You can use a proration rule to prorate a value when segmentation occurs.

A proration rule defines a numerator and a denominator to apply to an amount during segmentation.

As an example, for a pay period of June 1–30, with one segment from June 1 to June 10, you define the numerator as the segment period (June 1 to June 10) and the denominator as the entire pay period (June 1 to June 30). The proration rule resolves to .333 (10/30).

Use earning elements to define all types of compensation for a payee, including salary, fees, bonuses, commissions, pensions, and retirement pay.

You can define the following four types of calculation rules for earning elements:

  • Amount

  • Base * Percent

  • Unit * Rate

  • Unit * Rate * Percent

For example, you can define an earning element as EARNINGS1 = Unit * Rate. The components of this element (Unit and Rate) take on the same attributes as the element itself. If you change the values of the element, the values of the components also change. Once you define an earning element, you can reuse its components so that you don't have to redefine components for every new element.

You use deduction elements to define different types of deductions for a payee. Deductions can be voluntary, such as those for retirement plans, or statutory, such as taxes and garnishments.

You can define the following four types of calculation rules for deduction elements:

  • Amount

  • Base * Percent

  • Unit * Rate

  • Unit * Rate * Percent

In addition to the rate, unit, base, and percent components, the system creates three other components for deductions:

  • Amount not taken

  • Payback amount

  • Add to arrears

The system also creates an arrears balance accumulator to keep track of a payee's arrears.
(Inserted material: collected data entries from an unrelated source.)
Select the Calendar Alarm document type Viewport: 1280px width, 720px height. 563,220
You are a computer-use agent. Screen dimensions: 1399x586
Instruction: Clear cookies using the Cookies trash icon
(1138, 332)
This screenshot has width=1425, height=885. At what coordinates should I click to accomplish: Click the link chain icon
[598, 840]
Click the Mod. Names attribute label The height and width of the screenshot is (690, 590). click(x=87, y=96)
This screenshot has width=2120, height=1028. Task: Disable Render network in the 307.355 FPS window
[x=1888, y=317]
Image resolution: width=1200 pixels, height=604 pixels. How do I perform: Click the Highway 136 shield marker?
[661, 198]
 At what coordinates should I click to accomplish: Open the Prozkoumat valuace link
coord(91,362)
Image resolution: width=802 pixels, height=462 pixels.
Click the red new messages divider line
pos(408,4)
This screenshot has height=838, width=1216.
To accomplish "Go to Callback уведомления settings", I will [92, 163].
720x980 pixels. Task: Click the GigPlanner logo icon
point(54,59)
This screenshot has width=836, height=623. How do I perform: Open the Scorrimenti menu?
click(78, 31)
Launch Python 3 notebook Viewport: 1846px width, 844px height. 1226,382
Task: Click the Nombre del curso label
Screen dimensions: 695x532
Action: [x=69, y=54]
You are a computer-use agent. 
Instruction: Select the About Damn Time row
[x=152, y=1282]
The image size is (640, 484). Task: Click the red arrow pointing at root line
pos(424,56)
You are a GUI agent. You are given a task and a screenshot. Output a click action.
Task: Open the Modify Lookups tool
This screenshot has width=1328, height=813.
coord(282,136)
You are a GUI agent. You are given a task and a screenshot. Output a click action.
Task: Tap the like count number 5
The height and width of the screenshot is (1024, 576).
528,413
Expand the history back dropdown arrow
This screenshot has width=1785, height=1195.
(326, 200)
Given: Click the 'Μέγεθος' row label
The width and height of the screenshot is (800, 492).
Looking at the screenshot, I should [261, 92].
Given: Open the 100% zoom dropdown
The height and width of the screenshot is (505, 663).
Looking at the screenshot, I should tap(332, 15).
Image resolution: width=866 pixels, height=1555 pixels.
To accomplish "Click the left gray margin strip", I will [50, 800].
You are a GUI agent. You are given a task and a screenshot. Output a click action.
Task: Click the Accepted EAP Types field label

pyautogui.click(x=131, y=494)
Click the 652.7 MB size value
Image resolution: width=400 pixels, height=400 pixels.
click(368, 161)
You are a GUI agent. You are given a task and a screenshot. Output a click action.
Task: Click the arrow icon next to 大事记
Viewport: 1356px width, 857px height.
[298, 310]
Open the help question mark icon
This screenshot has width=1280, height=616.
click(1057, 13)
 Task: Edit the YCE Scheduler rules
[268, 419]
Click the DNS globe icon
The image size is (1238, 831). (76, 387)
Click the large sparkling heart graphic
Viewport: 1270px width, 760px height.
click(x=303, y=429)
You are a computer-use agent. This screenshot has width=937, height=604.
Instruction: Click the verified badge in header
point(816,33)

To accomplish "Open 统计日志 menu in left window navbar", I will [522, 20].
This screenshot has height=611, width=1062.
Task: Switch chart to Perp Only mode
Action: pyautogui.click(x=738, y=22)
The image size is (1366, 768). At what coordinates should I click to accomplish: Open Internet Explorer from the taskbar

An arrears is a way to store deductions that the system cannot take from a current pay run because of insufficient net pay.

You use absence entitlement elements to track absences such as vacations or leaves of absence. There are two types of absence entitlements:

  • Per frequency

    The entitlement amount is calculated regardless of whether there is an absence.

    As an example, say that payees receive 12 days of vacation per year and that this entitlement is accumulated at 10 hours per month. This entitlement is a fixed, predetermined amount that is calculated and updated monthly, regardless of whether it is used.

  • Per absence

    The entitlement amount is calculated only if there is an absence.

You use an absence-take element to define the conditions that must be met for an absence to be paid. An absence take involves defining rules for minimum and maximum absence takes. You set up absence takes to accumulate in hours, days, or other units.

For example, if your organization gives payees 12 days of vacation each year, and a payee goes on vacation for five days, the absence take for the payee is five days.

Once you've defined your absence take rules on the Absence Take pages, you can track absences by entering them on the Absence Event Entry page.

You use accumulator elements to store and track balances. You can store an accumulator for a designated period of time. For example, you can store gross pay data for one year. The system creates some accumulators automatically (automatically generated accumulators), and you can create others manually (additional accumulators).

There are two types of accumulators:

  • Payment accumulators, which accumulate values through gross-to-net calculations.

  • Balance accumulators, which accumulate values over a period of time, such as a month or a year.

You can also define the level at which you want to track a balance. For example, you can track a balance by payee record number, payee ID, department, or organization. You set up the tracking levels that work best for your organization.

Use generation control elements to control whether an element is resolved in the payroll process. To define a generation control element, you must specify the criteria that have to be met before the element is processed, based on such factors as an employee's HR Status, the Processing Frequency, Segment Status, and so on.

For example, let's say that a payee is paid weekly and has a monthly medical deduction of 100 that is to be deducted only once a month. You define the Generation Control - Frequency parameters so that this deduction is taken out only on the first pay period of the month.